YOUR GOAL:
Beginning at the line that contains "Navigate to Search Employee breadcrumb", output each line exactly through the end of the records, and drop any pictures.

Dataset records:
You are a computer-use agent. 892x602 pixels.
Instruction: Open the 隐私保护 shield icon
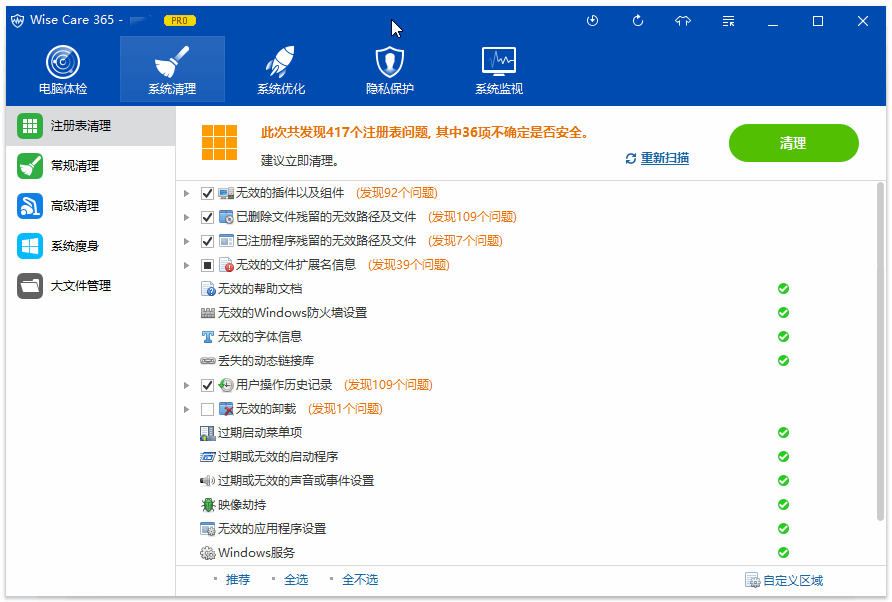tap(390, 63)
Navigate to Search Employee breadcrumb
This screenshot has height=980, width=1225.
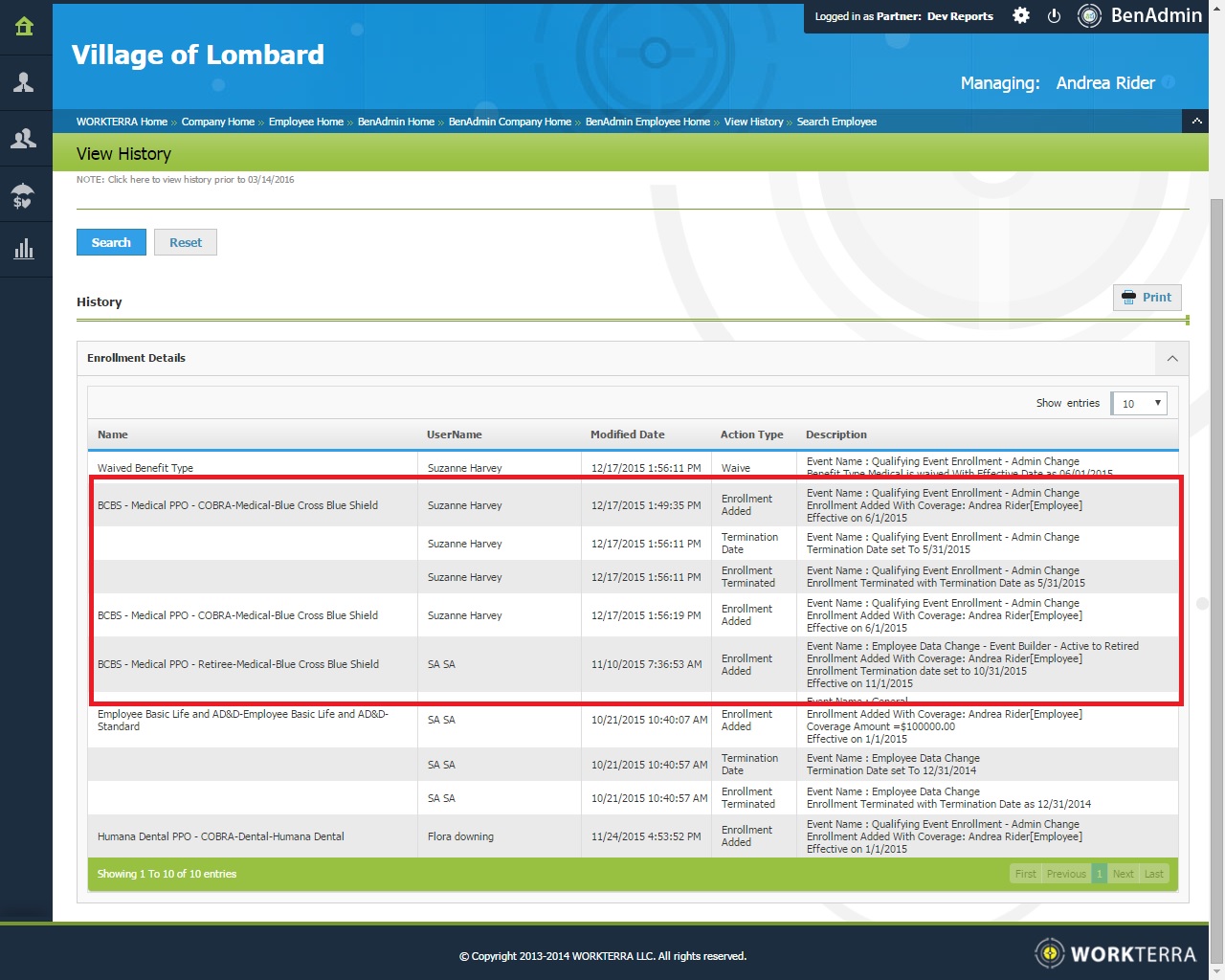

RESPONSE TO THIS EXERCISE:
Navigate to Search Employee breadcrumb
This screenshot has height=980, width=1225.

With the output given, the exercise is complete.